Jihan Wu riprende il sopravvento nella lotta contro il co-fondatore di Bitmain

Jihan Wu riprende il sopravvento nella lotta contro il co-fondatore di Bitmain - Jihan Wu BitmainC’è una nuova svolta nella lotta al potere all’interno di Bitmain: il co-fondatore Jihan Wu ha riguadagnato lo status di rappresentante legale del gigante dei produttori di macchine per in mining di bitcoin.

Ultimi eventi

L’aggiornamento nella registrazione delle imprese in Cina del 14 settembre mostra che Wu è nuovamente il rappresentante legale e direttore esecutivo di Beijing Bitmain Technology, il braccio operativo di Bitmain. Micree Zhan, il co-fondatore rivale che è stato estromesso lo scorso ottobre da Wu ma ha ripreso il controllo all’inizio di quest’anno, non è più il rappresentante legale e direttore esecutivo ma rimane un direttore generale dell’azienda.

Il ruolo del rappresentante legale di una società in Cina conferisce ampi poteri per agire per conto di un’azienda e di solito detiene anche il sigillo ufficiale della società, un elemento cruciale per la firma delle decisioni aziendali in vigore.

In un annuncio pubblicato il 15 settembre tramite l’account WeChat del marchio AntMiner di Bitmain, Wu ha ribadito l’aggiornamento dello stato e ha affermato che il rispetto per la società da parte di Zhan “rimane invariato”.

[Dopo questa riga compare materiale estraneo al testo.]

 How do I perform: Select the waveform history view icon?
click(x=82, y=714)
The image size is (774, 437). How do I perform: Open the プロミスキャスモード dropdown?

Fine della lotta al potere in Bitmain

Gli ultimi accadimenti suggeriscono che la lotta per il potere interno di Bitmain potrebbe essere giunta al termine, sebbene la causa legale che si sta svolgendo nelle Isole Cayman – dove risiede la società holding madre di Bitmain – è in attesa di un giudizio finale.

Wu ha aggiunto nell’annuncio che la direzione di Bitmain ora mira a elaborare soluzioni sostenibili per risolvere tutti i tipi di problemi causati a dipendenti, investitori e clienti a causa della guerra tra i due co-fondatori.

“Dal 2020, la faida per il management ha danneggiato le quote di mercato di Bitmain e l’immagine del suo marchio. Abbiamo perso clienti e i dipendenti sono stati costretti a schierarsi”, è scritto nel post di Bitmain.

La storia

Durante un “colpo di stato” ad ottobre dello scorso anno, Wu ha rimosso Zhan da presidente, direttore esecutivo e rappresentante legale di Bitmain nonostante Zhan fosse il principale azionista di Bitmain. Wu ha affermato che la leadership di Zhan nel 2019 ha causato gravi problemi, tra cui un calo significativo della quota di mercato delle macchine per mining bitcoin di Bitmain.

Zhan ha intentato una causa nelle Isole Cayman a dicembre per valutare la legittimità delle azioni di Wu. L’evento si è rapidamente trasformato in una lotta per il potere durata un anno. All’inizio di quest’anno, Zhan ha riacquistato il suo status di rappresentante legale dopo aver ottenuto il favore del governo locale ed essere entrato con la forza nell’ufficio di Bitmain a Pechino.

Subito dopo, l’attività di produzione di Bitmain delle apparecchiature per l’estrazione di bitcoin è stata essenzialmente divisa in due con ciascuna parte che cercava di stabilire le proprie armi di vendita e le supply chain dell’industria.

Di conseguenza, i dipendenti di Bitmain sono stati costretti a prendere posizione e la situazione di stallo ha causato notevoli ritardi nelle spedizioni ai clienti di Bitmain, molti dei quali hanno dovuto rivolgersi a produttori rivali come MicroBT con sede a Shenzhen.